THE LYING STONES OF MARRAKECH

Penultimate Reflections in Natural History

By Stephen Jay Gould

Pub Date: March 1st, 2000
ISBN: 0-609-60142-3
Publisher: Harmony

From the distinguished and eloquent Gould (Zoology & Geology/Harvard; Leonardo's Mountain and the Diet of Worms,

1998), a characteristically genial and stimulating intellectual stroll.
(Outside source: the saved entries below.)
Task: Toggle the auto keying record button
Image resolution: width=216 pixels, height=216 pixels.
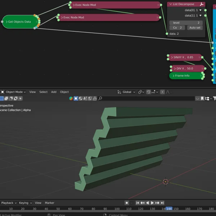Action: 127,203
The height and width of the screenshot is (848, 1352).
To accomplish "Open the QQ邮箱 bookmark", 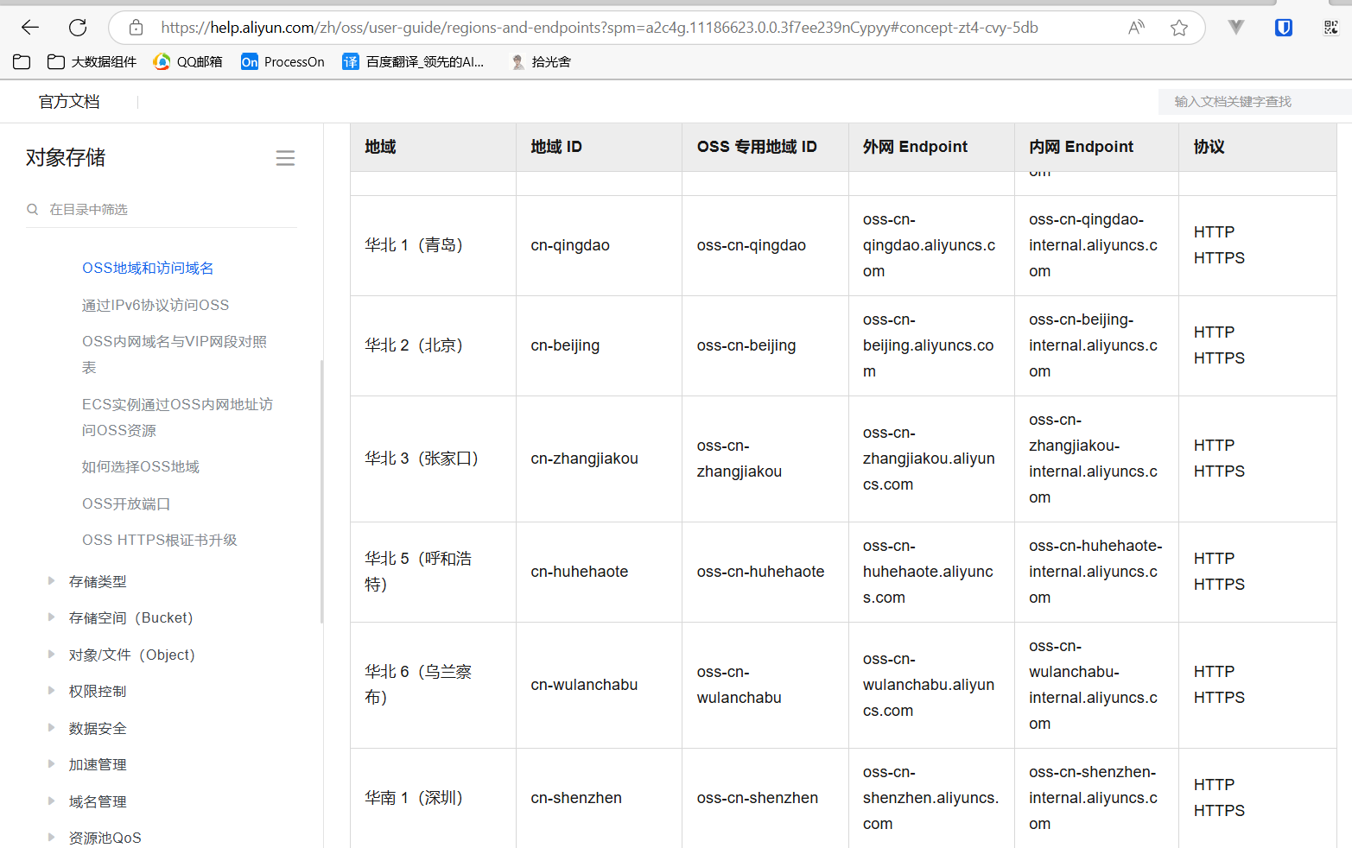I will [187, 62].
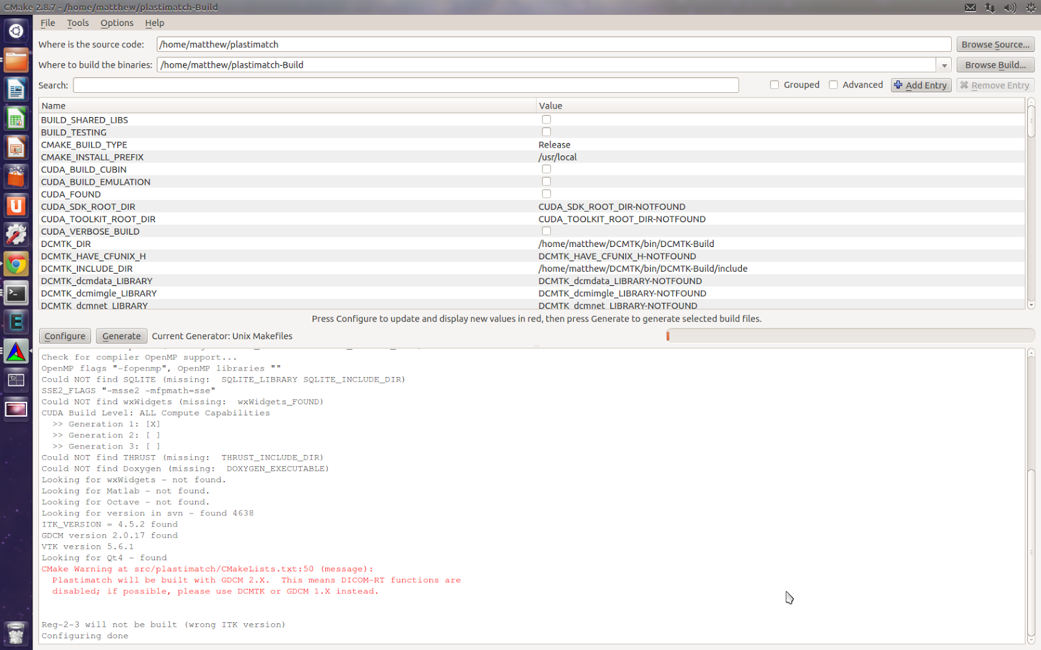Open Google Chrome from the launcher
Screen dimensions: 1041x650
(16, 264)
Contemplating his impending retirement from a nearly 30-year stint as the monthly essayist of Natural History magazine,

Gould offers here what he promises will be his next-to-last collection of essays. Despite the subtitle, most of these disparate

"penultimate reflections" do not discuss natural history, but the history of natural history. Gould's first three essays, presented

as discussions of the "nature of fossils and the history of the earth," are really erudite treatments of historic errors: a crude

18th-century hoax involving fake fossils; mistakes by 17th-century Italian scientists (including the great Galileo) relied too heavily

upon direct observation; and the misclassification (for over 200 years) of the molds of brachiopod shells as "vulva stones" based

on an accidental similarity to female genitalia. Thoughtfully and charmingly, Gould then talks about the observational, taxonomic,

and theoretical work of 18th- and 19th-century French and British naturalists, linking his insights to developments in the growth

of geology and natural history as scientific disciplines: Lavoisier, Lamarck, Lyell, Darwin, Richard Owen (who developed a theory

of dinosaurs), and Alfred Russel Wallace (who conceived the theory of evolution after Darwin, but before Darwin published his

identical theory) all receive this treatment. Often departing the realm of natural history altogether, Gould discusses (in a pleasantly

rambling fashion) the popular love of science; the origins of excellence in Mozart, Mark McGwire, Carl Sagan, Joe DiMaggio,

and Mel Allen (the "voice of the Yankees"); Darwinism vs. "social Darwinism"; the tendency to confuse mental systems with

reality; cloning and individuality; chemical warfare; short-term and long-term evolution; and spatial competition among species.

Vintage Gould: stimulating, erudite, and eminently enjoyable.